• **EXCERPTED PASSAGE**:
★ ★ ★

Title : Kinetic Entropy as a Diagnostic for Magnetic Reconnection
Speaker: Haoming Liang, West Virginia University
Abstract : Kinetic entropy is the entropy defined using kinetic theory for plasmas that are not necessarily in local thermodynamic equilibrium. Entropy is a natural metric of irreversible dissipation since it is conserved in ideal isolated systems and increases only when there is dissipation. It should be especially important in many heliospheric systems, where collisions can be rare so that plasmas are not in thermodynamic equilibrium. This suggests kinetic entropy can address important unsolved questions on the nature of irreversible dissipation in fundamental plasma processes such as magnetic reconnection, plasma turbulence and collisionless shocks. While entropy is often investigated in fluid and gyrokinetic systems, it is vastly underutilized in fully kinetic systems. In this work, we carry out an initial study to develop and apply the kinetic entropy diagnostic in particle-in-cell (PIC) simulations. We start with 2.5D collisionless anti-parallel reconnection. In the simulations, we calculate the commonly-used kinetic entropy written as the phase space integral of – f ln f, where f is the distribution function, and the full Boltzmann entropy related to the logarithm of the number of microstates for a specific macrostate. By decomposing kinetic entropy into a sum of velocity space and position space entropies, we show that position space entropy decreases while velocity space entropy increases during magnetic reconnection. We find that total kinetic entropy in the simulations is preserved quite well (better than three percent) and use the departure from exact conservation to quantify the effective numerical dissipation. Electrons and ions have slightly different effective collision frequencies. Finally, we use kinetic entropy to identify regions with non-Maxwellian distributions and compare the results with other approaches. Note, our work uses collisionless simulations, so we cannot yet address physical dissipation mechanisms; nonetheless, the infrastructure developed here will be useful for future studies in weakly collisional systems. It is being applied to Magnetospheric Multiscale (MMS) data.

★ ★ ★

• **EXERCISE**: In the talk abstract on kinetic entropy, what happens to position space entropy and velocity space entropy during magnetic reconnection?

• **RECORDED INFORMATION**:
★ ★ ★

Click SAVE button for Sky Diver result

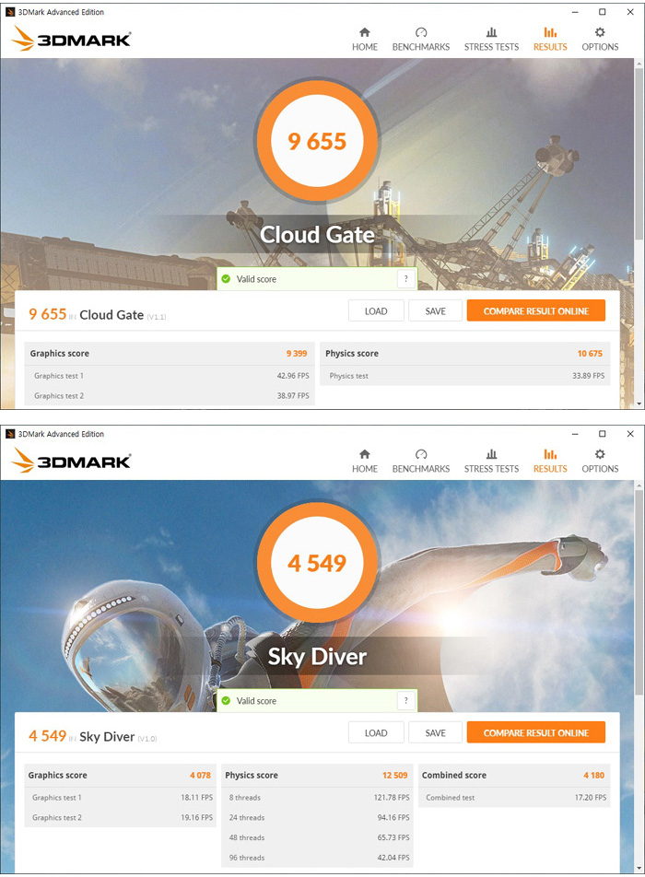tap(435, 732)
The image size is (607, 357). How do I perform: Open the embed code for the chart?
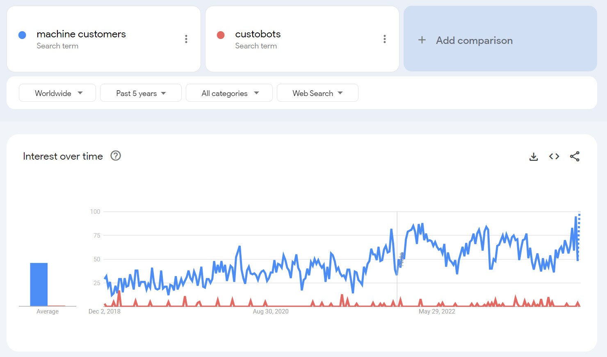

★ ★ ★

• **WRITTEN ANSWER**: Position space entropy decreases while velocity space entropy increases.